A final thought in the realm of expanding our networks: I really have to commend Avi Chai for understanding the importance of this concept. I consider myself a pretty tech/EdTech savvy guy, but I have to admit, before about 3 months ago, I didn’t even know that there was such a thing as an ISTE conference. Avi Chai got the word out, and sponsored a group of 10 Jewish Educators from North America to attend ISTE. I am grateful to them not only for selecting me to attend, but moreover, for recognizing the power of what can happen when you bring Jewish educators from different backgrounds, schools, and communities together. Many of the fellow Avi Chai attendees were people I would probably not encounter in my usual local network of Jewish educators from similar types of schools. Going to the conference with this group, especially sitting in evening sessions with them and reflecting on what we learned that day, added an entirely new and very powerful layer to this conference. In the summer of 2008 I had the privilege of attending the Harvard Graduate School of Education program for principals, with a group also sponsored by Avi Chai, and I had a similar experience of engaging Jewish educators from outside my ‘traditional’ network. I sincerely thank Avi Chai for having the wisdom to bring Jewish educators together, and especially for following this model of assembling a Jewish Educator “team” to attend a larger conference like ISTE together.

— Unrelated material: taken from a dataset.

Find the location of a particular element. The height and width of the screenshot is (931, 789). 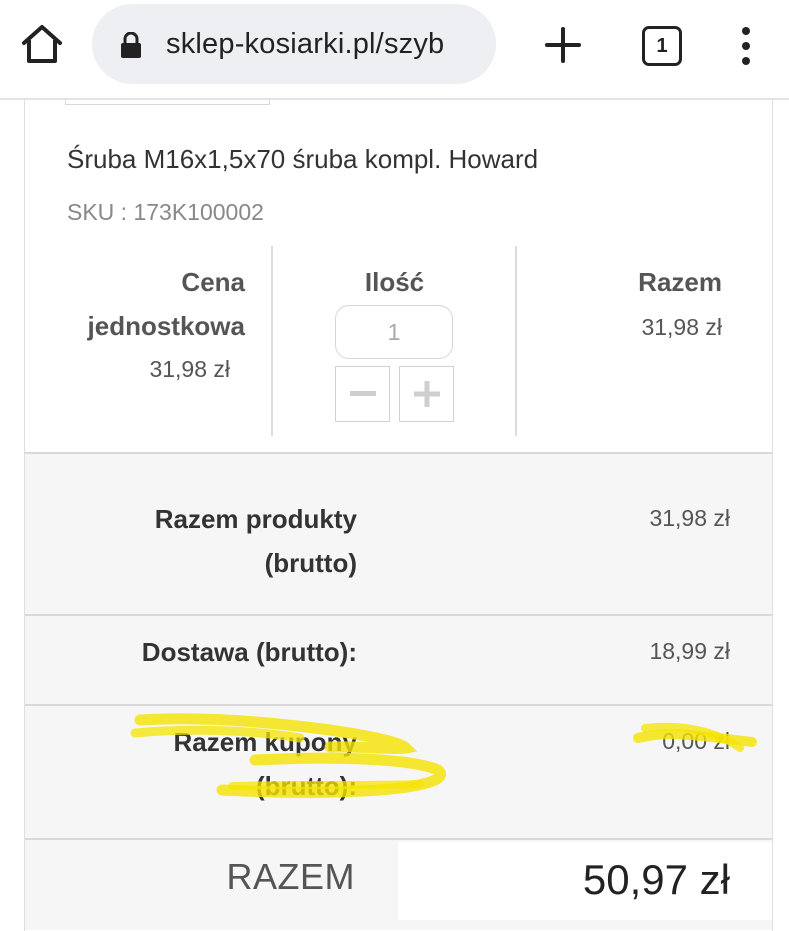

product-name: Śruba M16x1,5x70 śruba kompl. Howard is located at coordinates (302, 160).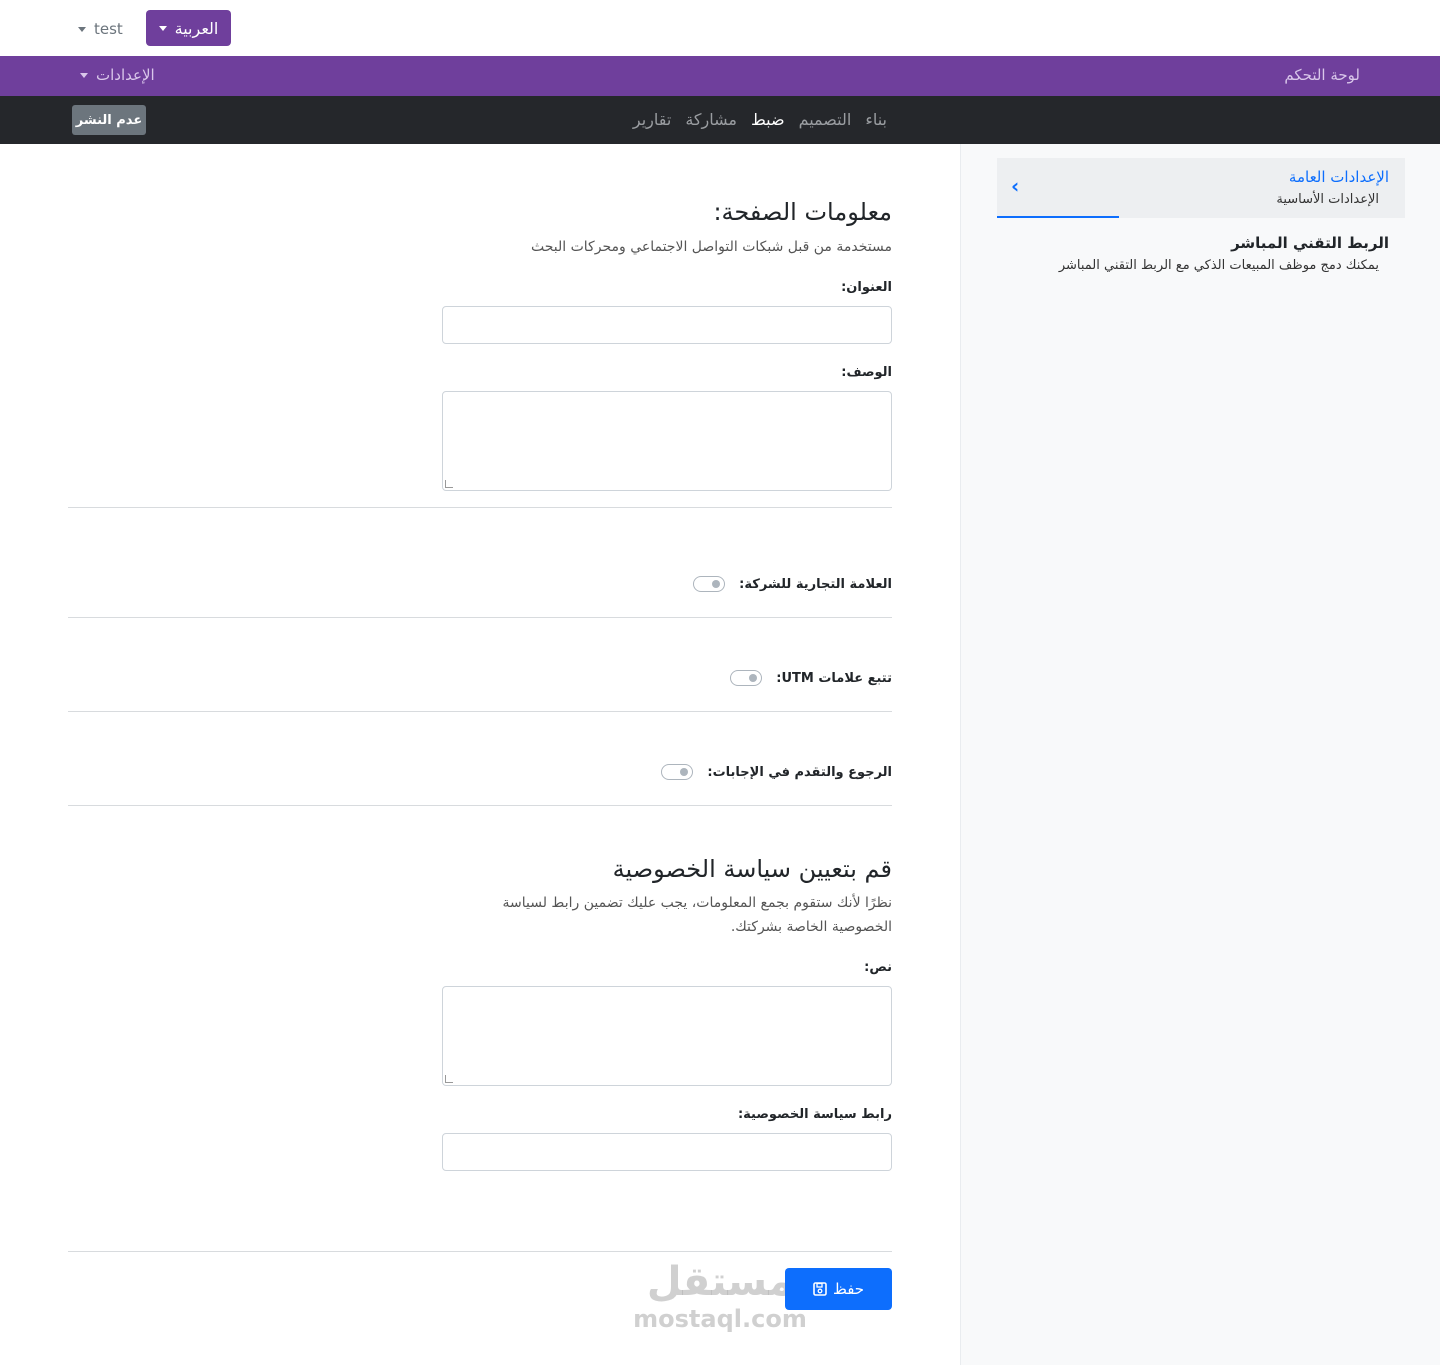 This screenshot has height=1365, width=1440. Describe the element at coordinates (1338, 177) in the screenshot. I see `sidebar-item-title: الإعدادات العامة` at that location.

I remember quite vividly the first time I got my feet wet with digital video editing. I was working for NCSY and was preparing a curriculum for a shabbaton/convention. I was looking for a little extra ‘oomph’ at the Saturday night “Kumsitz” program. I borrowed my sister’s lime green iBook, and put together a slide show/video that incorporated the Wu Tang Clan rap about the Holocaust “Never Again.” Here is a YouTube clip with the rap and scenes from Schindler’s List (NOT my video). Alas, this was in the days before YouTube (what? such a time existed?), and I did not publish the video. I’ll have to look around and see if I still have the tape.
In any event, the response to the program was powerful. People had not seen this sort of thing before. And I was hooked. I started putting together more videos and learning more tricks of the trade. One of my early videos was about Shabbos, and I recorded responses of people in the street that I stopped to ask about the day of rest. Here was the result.
I also had the opportunity to watch some true masters of the medium of videos in informal education, first among those being our own Dr. Eliezer Jones, who was simply a game changer in the field of Jewish multimedia presentations.
Alas, as time went on, I got busier in my formal teaching career, I had to start paying tuition bills and went for a cheaper Windows machine instead of a replacement for my aging Mac, and I largely became an observer. But today, as I was putting together a short video on iMovie for my YU Edtech 102 course assignment on visual tools, it all came back to me.
Videos are incredibly powerful. They can call attention to themes, open up people’s thoughts and emotions, in ways that other mediums simply cannot. The incredible thing about the times we live in is that tools for creating powerful videos are plentiful, often easy to use, and not very costly.